**WHAT THIS EXERCISE ASKS**
1 > Rewrite the passage on EU funding for Uganda's tourism sector between "The funds will" and "tourism sector agencies.", inclusive, substituting "premises" for "facilities".
2 > Proceed with the article on EU funding for Uganda's tourism sector, starting after its last sentence.

**SUPPLIED PASSAGE**
Kampala, Uganda | THE INDEPENDENT | Uganda’s tourism sector has received a boost of 6 million Euros (26 billion Shillings) thanks to the European Union. The funding will enable recovery of the sector which has been named one of the most affected by the coronavirus crisis.
It is remitted through the Uganda Development Bank-UDB, as part of the deal where UDB will provide another 39.4 billion Shillings. The EU partnership comes at a time that the country is slowly opening up the sector starting with domestic tourism which will also be allowed in phases to control the numbers of people visiting protected areas.
The funds will also go a long way in enabling the operators to upgrade their facilities especially in line with the standard operating procedures set by the Ministry of Health and government tourism sector agencies.
Hundreds of tour operators suspended operations and more than six percent of Uganda’s labour force lost their employment when the pandemic brought activities to a halt. The operators have also to recover revenues lost when prospective visitors made cancellations with some tourists likely to demand compensation.
During a training on development finance in Uganda, Wednesday, UDB director for Finance and Business Operations said that the funding is separate from the government’s rescue package meant for the small and medium enterprises.

Excerpts from a dataset

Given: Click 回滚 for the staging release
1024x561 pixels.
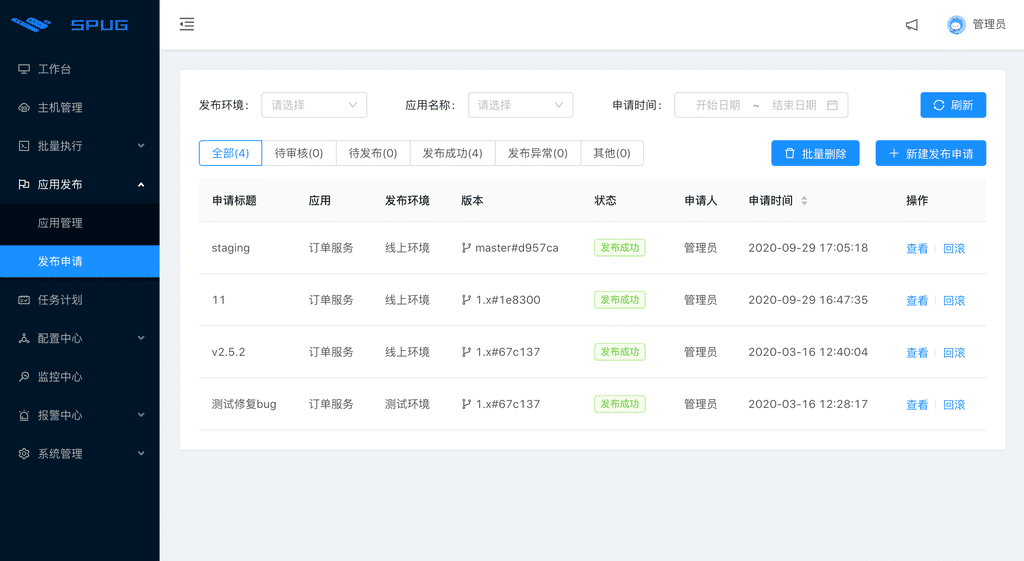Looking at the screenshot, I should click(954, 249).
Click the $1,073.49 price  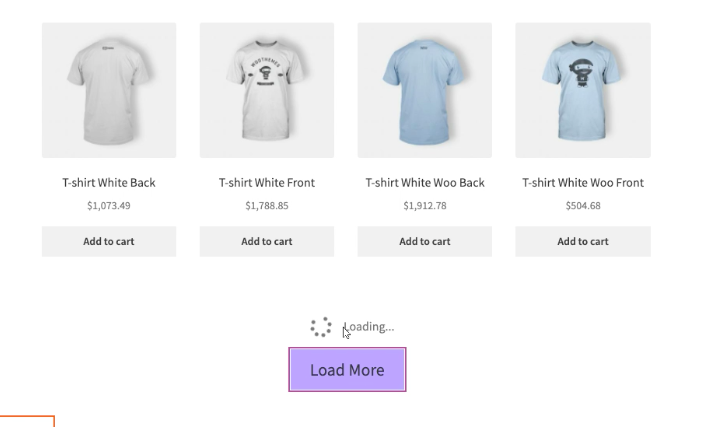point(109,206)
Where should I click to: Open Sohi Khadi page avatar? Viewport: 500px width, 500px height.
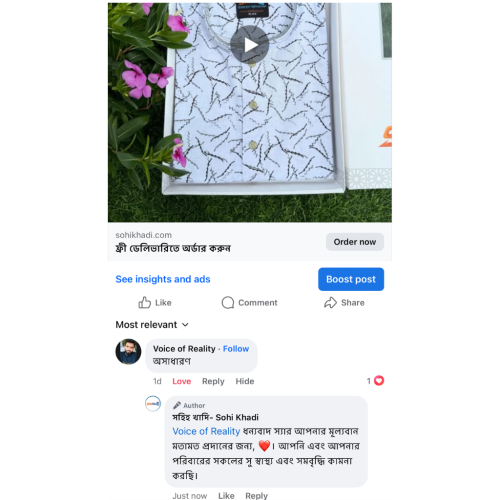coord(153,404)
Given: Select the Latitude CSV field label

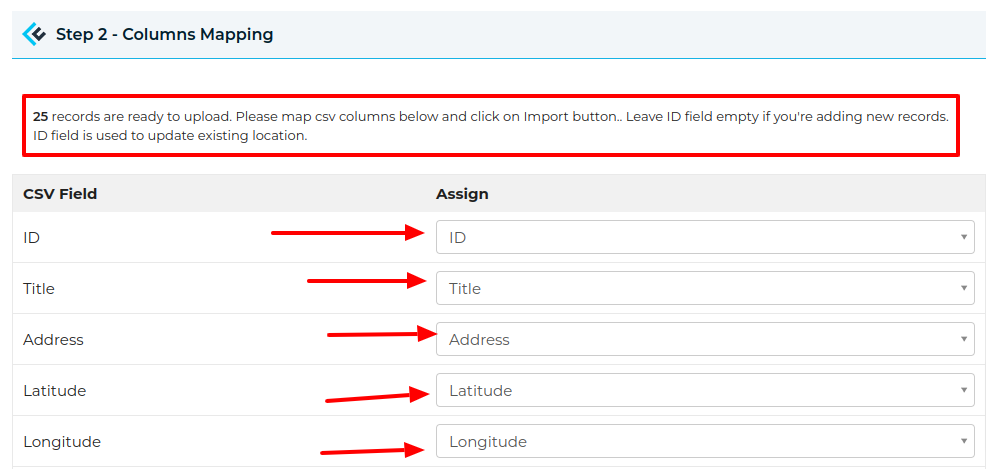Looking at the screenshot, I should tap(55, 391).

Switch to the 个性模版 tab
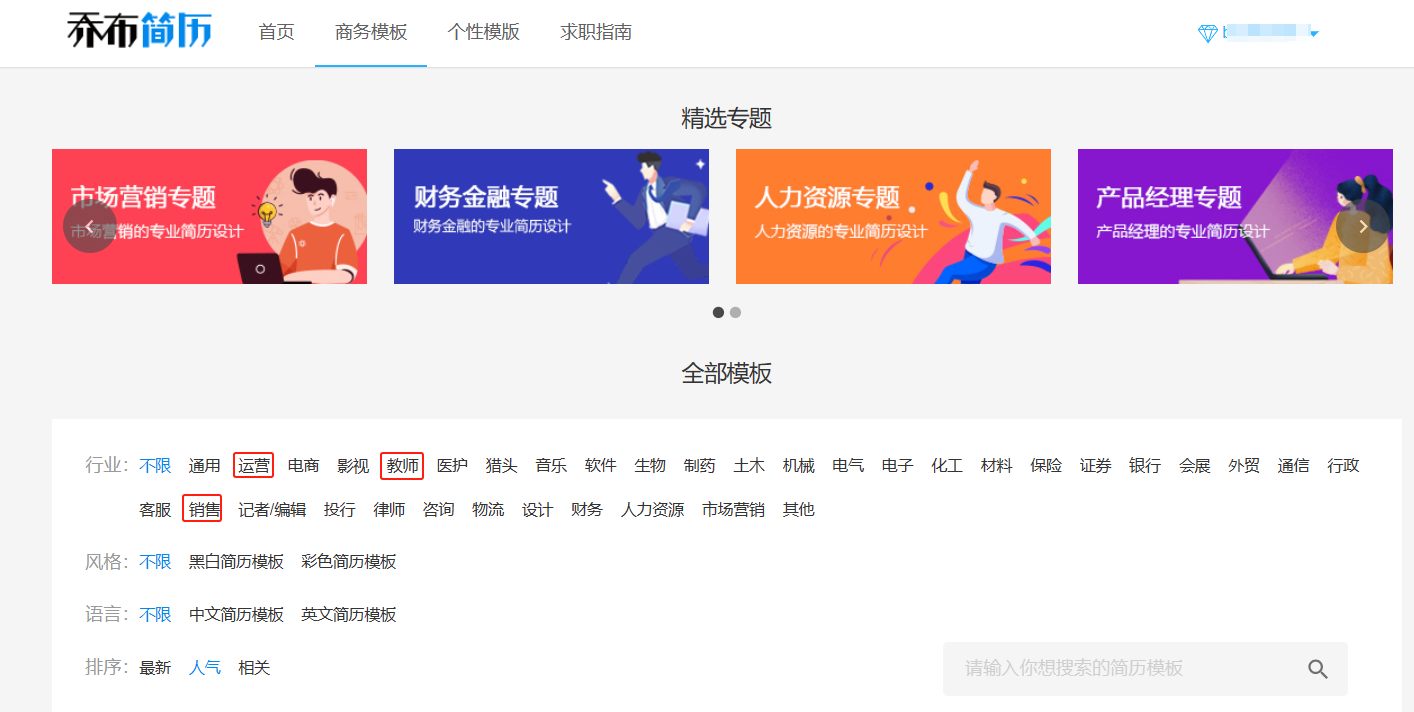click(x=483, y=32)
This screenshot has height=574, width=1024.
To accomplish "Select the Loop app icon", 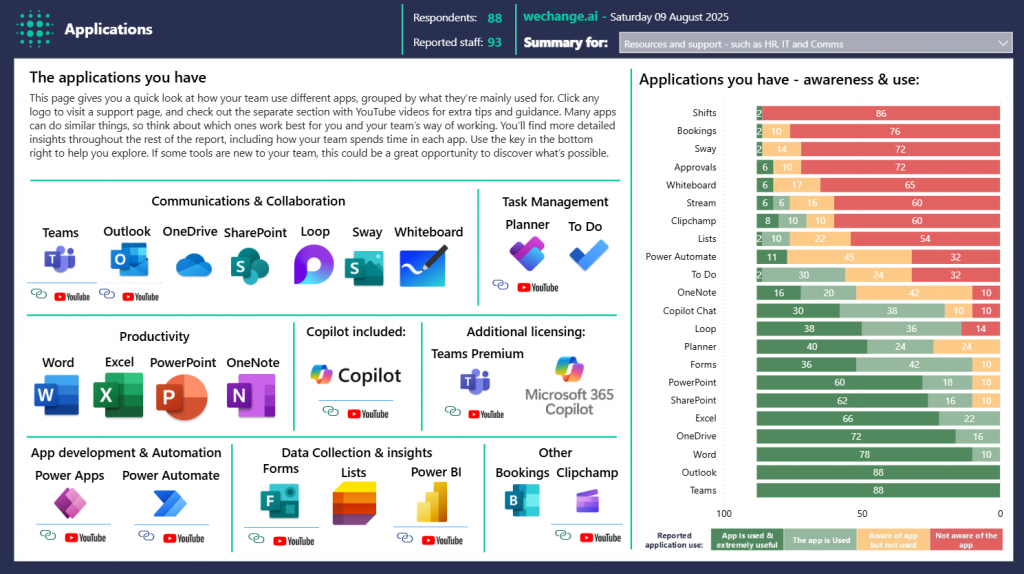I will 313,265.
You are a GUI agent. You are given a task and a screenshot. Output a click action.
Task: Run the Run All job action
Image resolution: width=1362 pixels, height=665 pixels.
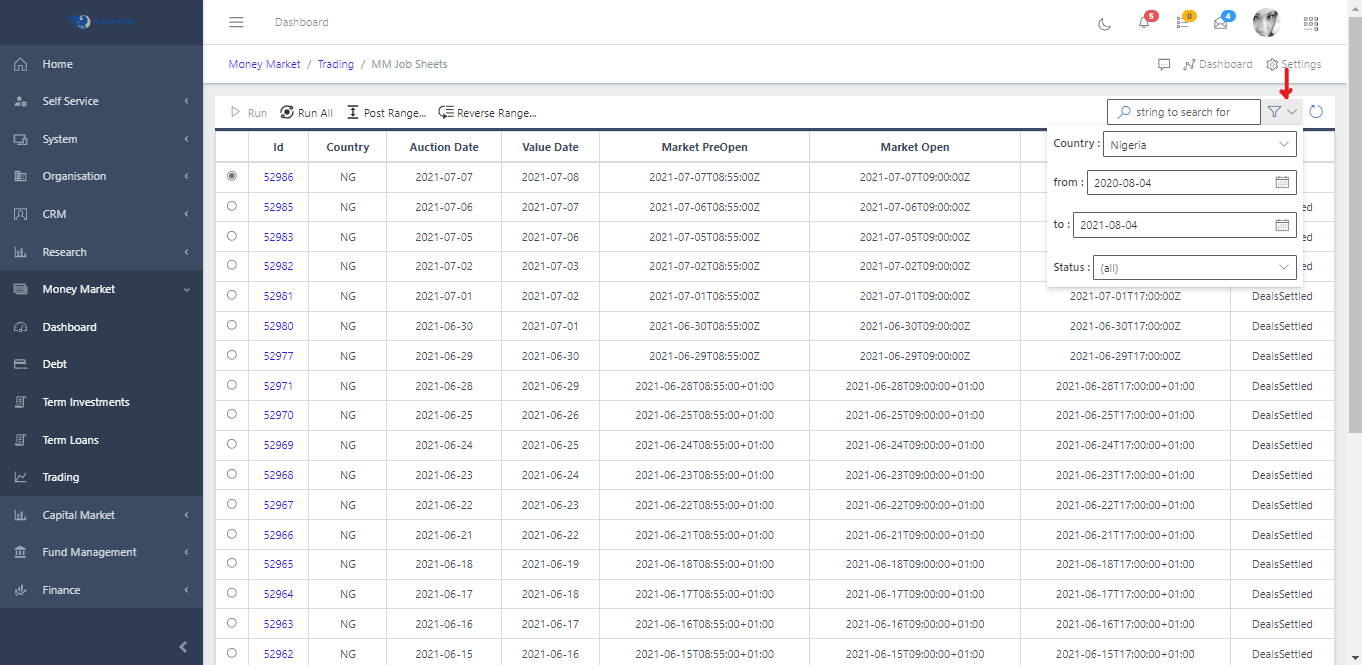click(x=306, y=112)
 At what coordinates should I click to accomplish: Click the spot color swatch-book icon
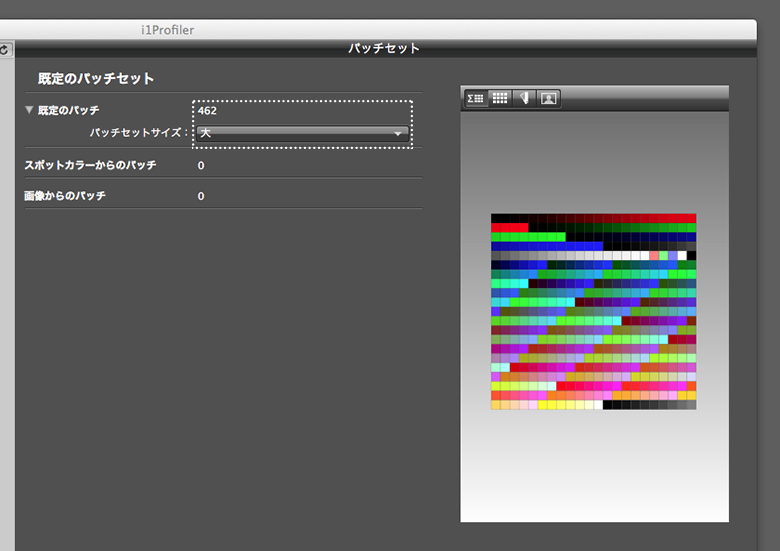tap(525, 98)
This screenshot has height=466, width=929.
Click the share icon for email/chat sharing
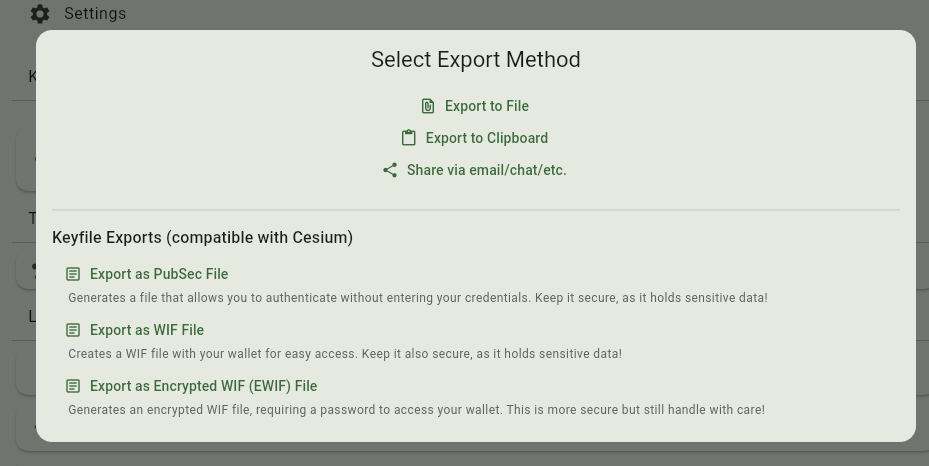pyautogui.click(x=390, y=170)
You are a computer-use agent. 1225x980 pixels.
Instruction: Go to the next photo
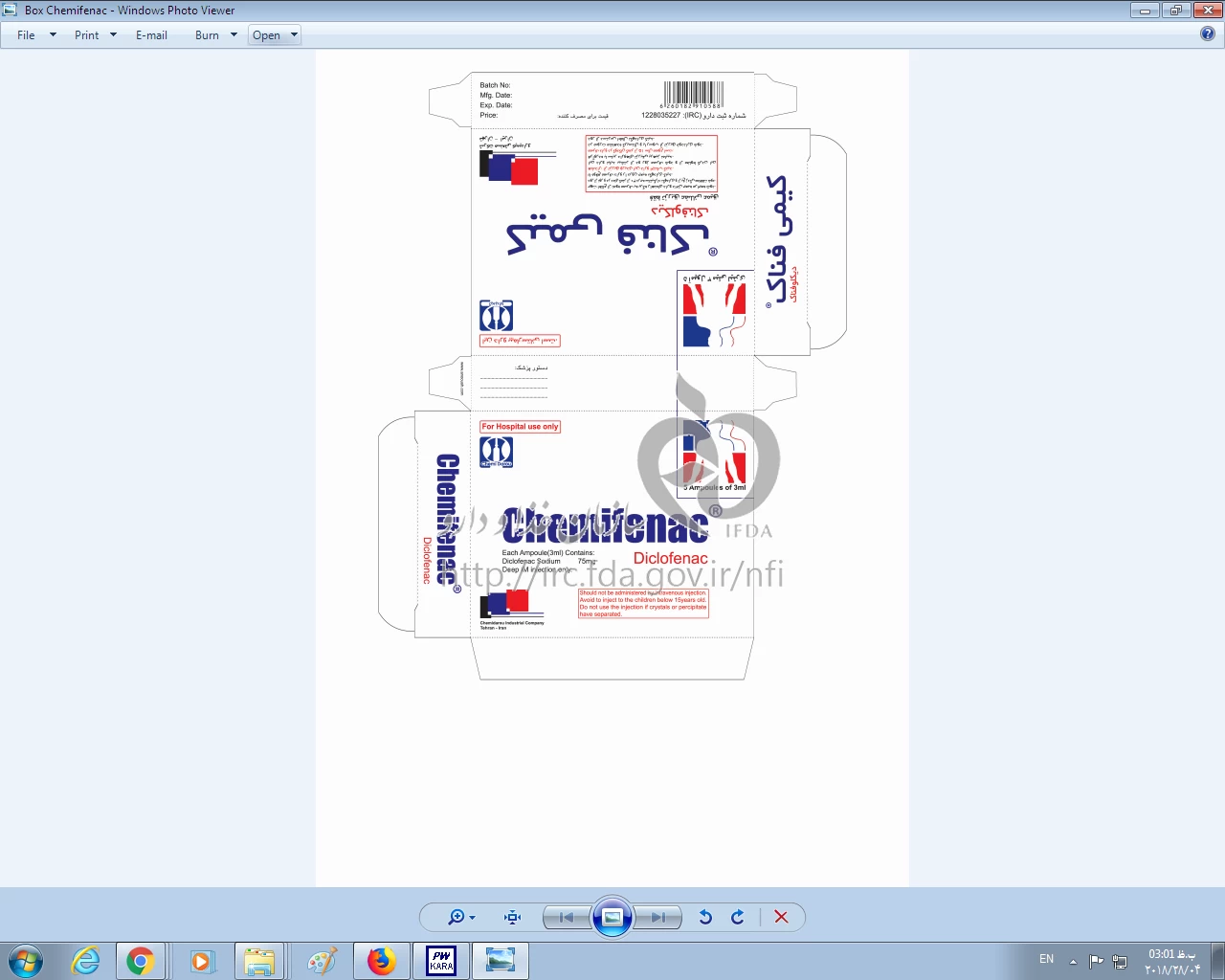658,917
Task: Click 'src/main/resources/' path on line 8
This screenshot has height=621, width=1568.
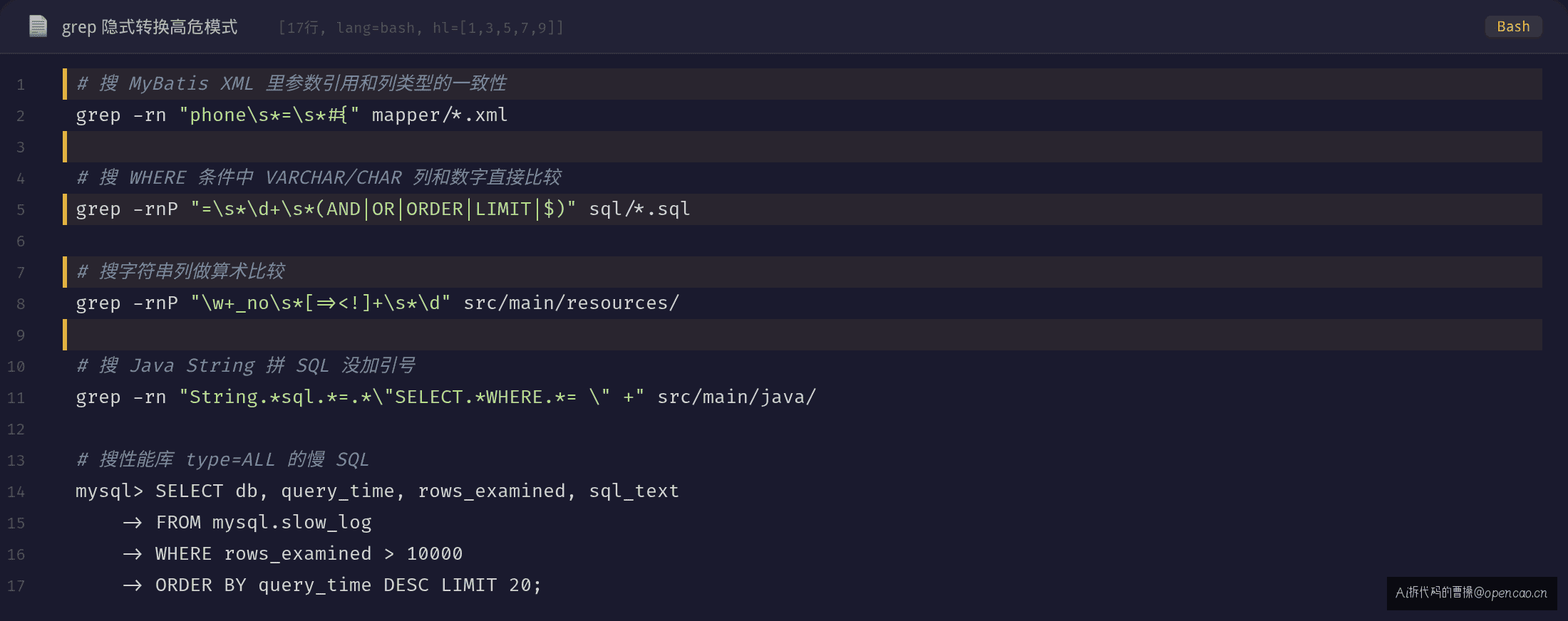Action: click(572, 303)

**YOUR WRITTEN ANSWERS**
1 >
The funds will also go a long way in enabling the operators to upgrade their premises especially in line with the standard operating procedures set by the Ministry of Health and government tourism sector agencies.

2 >
Uganda Development Bank is also running a rescue program for micro, small and medium enterprises and beneficiaries will have to pay an interest rate of 13 percent per annum. There are concerns that Uganda’s MSMEs are too small and informal to access financing from the Uganda Development Bank as they neither have assets for collateral nor keep books of account that are required by banks.
But the Bank’s chief economist Francis Adede says they will use the group financing model that has been tested in some of their ongoing and previous programs where they have proved that small entrepreneurs can be ably facilitated when in a group.
However, the bank continues to complain that much as the government has recently given in significant amounts of money for capitalization, it is still one of the least funded development banks in the world relative to Uganda’s GDP.
UDB chief economist, Francis Adede says money set aside for development finance should be at least 4 percent of GDP or more than 4 trillion Shillings.